Objetivo A:
No texto fornecido, de onde vinham os amigos que apresentaram logo as suas facturas?
Objetivo B:
Atualize o texto fornecido: reproduza tudo desde "Talvez se pudesse" até "de um café.", trocando "Santa Filomena" por "Cova da Moura".
━━━ Texto fornecido
A notícia lembrou-me a história que me contara recentemente uma jovem lisboeta. Estivera num café com um grupo de amigos e, à saída, o empregado chamara a atenção de que um dos consumos ficara por pagar. Ela lembrava-se de ter pago, mas não guardara a factura. Surpreendeu-a, por isso, a forma imediata como outros apresentaram as suas. Curiosamente, eram os que vinham da periferia, dos chamados “bairros problemáticos”.

Talvez ela nem tivesse reparado nisso, não fora estarem ainda recentes as queixas sobre a violência policial na Amadora. Ao seu espanto, responderam: “Temos que estar sempre preparados para mostrar que não roubámos.”

É que o Lobo Mau era só na história, na floresta, na casa da avózinha – e as prisões, os espancamentos, os tiros, a morte de amigos, a perda da casa, da família, dos vizinhos, a mudança para um asilo de sem abrigo ou um campo de refugiados, esses, são reais.

Talvez se pudesse pensar em trauma, mas o termo é normalmente reservado a casos socialmente mais aceitáveis, catástrofes naturais ou provocadas, exércitos regulares, vítimas de actos de terror de grupos informais, a violência exercida pelas instituições do Estado não entra nesta contabilidade. Penso, no entanto, naquelas crianças de Santa Filomena que, saídas de manhã de casa, ao voltar da escola só encontraram escombros... E pergunto-me se não terão, também elas, reacções de medo que, um dia, quem sabe, em relação a elas ou ao menino sírio da fotografia, se transmutarão em violência, para grande surpresa e indignação de nós, os outros, os que até gostam de ser fotografados e se podem dar ao luxo de esquecer a prova de pagamento de um café.
━━━━━━
━━━ Lista de linhas
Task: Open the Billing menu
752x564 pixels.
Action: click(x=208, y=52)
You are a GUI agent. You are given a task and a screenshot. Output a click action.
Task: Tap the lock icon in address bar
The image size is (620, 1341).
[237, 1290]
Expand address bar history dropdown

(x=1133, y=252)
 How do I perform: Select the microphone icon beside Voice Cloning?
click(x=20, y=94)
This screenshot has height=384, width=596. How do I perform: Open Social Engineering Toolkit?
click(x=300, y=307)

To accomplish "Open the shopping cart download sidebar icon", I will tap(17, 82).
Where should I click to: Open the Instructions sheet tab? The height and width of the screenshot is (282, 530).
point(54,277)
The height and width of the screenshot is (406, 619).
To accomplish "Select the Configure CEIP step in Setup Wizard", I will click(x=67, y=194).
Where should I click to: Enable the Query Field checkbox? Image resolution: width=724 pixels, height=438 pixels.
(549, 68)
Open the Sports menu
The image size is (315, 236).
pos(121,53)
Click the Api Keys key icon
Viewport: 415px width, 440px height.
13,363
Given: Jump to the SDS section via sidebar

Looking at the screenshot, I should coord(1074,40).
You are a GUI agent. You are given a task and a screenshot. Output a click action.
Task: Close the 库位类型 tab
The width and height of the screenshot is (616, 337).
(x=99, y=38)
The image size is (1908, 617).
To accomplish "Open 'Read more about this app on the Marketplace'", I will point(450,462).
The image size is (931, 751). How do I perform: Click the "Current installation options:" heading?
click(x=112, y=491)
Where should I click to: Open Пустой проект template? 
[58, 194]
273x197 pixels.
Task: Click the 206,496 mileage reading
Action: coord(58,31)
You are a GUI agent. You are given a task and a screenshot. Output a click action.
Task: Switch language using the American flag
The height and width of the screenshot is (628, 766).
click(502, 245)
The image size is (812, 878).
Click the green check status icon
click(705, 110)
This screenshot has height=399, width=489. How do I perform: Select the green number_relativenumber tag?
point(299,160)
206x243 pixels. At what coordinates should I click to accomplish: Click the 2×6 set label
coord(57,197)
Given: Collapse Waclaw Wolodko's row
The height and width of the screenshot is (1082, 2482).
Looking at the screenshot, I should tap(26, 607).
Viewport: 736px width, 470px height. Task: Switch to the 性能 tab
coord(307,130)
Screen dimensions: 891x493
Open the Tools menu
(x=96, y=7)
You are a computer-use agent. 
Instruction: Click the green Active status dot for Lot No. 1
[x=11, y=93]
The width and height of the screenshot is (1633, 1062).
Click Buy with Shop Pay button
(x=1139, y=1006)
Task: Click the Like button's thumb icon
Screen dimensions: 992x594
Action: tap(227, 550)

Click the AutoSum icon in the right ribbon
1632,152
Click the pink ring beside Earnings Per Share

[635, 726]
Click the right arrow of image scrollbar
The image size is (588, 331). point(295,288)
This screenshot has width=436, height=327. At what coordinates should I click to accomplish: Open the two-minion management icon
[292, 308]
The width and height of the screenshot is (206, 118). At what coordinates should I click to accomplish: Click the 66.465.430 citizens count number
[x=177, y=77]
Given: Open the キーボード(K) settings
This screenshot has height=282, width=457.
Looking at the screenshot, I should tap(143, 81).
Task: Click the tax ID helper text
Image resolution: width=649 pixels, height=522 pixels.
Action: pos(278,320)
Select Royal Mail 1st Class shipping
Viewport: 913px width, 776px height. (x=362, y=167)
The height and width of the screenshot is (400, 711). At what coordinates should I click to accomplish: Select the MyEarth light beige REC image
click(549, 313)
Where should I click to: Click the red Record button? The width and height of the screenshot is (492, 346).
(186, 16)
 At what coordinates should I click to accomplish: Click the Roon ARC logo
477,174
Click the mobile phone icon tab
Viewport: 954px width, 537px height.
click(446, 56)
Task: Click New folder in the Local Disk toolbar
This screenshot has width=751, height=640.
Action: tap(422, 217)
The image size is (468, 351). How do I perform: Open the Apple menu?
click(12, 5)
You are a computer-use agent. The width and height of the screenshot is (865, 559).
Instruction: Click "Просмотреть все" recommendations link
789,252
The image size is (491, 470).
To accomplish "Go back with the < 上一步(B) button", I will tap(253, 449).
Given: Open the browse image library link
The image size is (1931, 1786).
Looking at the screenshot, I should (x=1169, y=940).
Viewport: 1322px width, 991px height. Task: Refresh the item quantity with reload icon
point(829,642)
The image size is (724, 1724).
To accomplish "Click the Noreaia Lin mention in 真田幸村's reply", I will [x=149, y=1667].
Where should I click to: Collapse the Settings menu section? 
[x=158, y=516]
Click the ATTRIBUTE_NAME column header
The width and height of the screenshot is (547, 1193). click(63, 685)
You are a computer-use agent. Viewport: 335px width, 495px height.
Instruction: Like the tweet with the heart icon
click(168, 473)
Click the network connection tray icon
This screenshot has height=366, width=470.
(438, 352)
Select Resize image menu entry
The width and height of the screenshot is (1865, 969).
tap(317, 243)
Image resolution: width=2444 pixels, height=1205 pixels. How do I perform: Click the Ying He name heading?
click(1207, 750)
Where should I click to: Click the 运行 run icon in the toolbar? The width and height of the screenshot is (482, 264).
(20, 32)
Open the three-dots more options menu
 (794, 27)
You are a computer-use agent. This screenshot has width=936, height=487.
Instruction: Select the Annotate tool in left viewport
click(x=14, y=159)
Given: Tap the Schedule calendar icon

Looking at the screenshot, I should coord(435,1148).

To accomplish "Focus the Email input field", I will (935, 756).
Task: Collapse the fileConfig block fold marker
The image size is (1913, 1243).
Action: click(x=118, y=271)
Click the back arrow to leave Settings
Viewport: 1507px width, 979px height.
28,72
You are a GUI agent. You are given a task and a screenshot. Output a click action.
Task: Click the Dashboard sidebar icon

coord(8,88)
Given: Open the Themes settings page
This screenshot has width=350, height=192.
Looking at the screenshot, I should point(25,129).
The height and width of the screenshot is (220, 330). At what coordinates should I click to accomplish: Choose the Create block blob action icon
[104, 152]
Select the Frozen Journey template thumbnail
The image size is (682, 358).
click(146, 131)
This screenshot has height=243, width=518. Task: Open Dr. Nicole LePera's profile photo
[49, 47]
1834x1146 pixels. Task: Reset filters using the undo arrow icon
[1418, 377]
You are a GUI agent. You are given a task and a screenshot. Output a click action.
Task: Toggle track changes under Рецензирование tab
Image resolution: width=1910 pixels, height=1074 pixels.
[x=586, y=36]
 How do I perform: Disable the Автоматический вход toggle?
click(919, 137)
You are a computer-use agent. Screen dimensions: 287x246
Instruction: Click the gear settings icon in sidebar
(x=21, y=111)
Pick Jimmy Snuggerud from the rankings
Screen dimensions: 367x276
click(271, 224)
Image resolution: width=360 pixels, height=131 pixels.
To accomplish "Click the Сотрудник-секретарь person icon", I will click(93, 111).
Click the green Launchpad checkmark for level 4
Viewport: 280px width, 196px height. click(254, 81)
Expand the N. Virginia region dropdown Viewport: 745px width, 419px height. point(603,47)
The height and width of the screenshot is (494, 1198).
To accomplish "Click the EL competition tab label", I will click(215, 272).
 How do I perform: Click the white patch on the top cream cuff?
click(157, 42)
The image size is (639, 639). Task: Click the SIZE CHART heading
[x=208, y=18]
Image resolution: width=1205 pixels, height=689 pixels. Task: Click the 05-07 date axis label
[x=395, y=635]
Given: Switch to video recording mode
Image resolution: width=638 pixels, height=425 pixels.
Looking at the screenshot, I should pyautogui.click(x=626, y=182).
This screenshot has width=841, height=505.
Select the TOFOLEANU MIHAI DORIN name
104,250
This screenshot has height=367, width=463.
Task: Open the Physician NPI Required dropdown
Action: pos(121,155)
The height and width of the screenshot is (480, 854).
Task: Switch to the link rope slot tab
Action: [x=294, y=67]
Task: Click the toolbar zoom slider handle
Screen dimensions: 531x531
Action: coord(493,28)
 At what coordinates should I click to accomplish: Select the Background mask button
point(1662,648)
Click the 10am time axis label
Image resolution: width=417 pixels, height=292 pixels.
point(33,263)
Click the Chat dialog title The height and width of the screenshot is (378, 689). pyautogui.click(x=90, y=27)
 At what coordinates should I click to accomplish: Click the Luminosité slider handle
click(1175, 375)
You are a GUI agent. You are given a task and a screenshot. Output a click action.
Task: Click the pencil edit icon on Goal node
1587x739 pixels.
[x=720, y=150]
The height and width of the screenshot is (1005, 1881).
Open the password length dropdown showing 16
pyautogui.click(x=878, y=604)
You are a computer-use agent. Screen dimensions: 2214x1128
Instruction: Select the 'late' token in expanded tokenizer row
━━━━━━
Resposta completa A:
Da periferia, dos chamados “bairros problemáticos”.

Resposta completa B:
Talvez se pudesse pensar em trauma, mas o termo é normalmente reservado a casos socialmente mais aceitáveis, catástrofes naturais ou provocadas, exércitos regulares, vítimas de actos de terror de grupos informais, a violência exercida pelas instituições do Estado não entra nesta contabilidade. Penso, no entanto, naquelas crianças de Cova da Moura que, saídas de manhã de casa, ao voltar da escola só encontraram escombros... E pergunto-me se não terão, também elas, reacções de medo que, um dia, quem sabe, em relação a elas ou ao menino sírio da fotografia, se transmutarão em violência, para grande surpresa e indignação de nós, os outros, os que até gostam de ser fotografados e se podem dar ao luxo de esquecer a prova de pagamento de um café.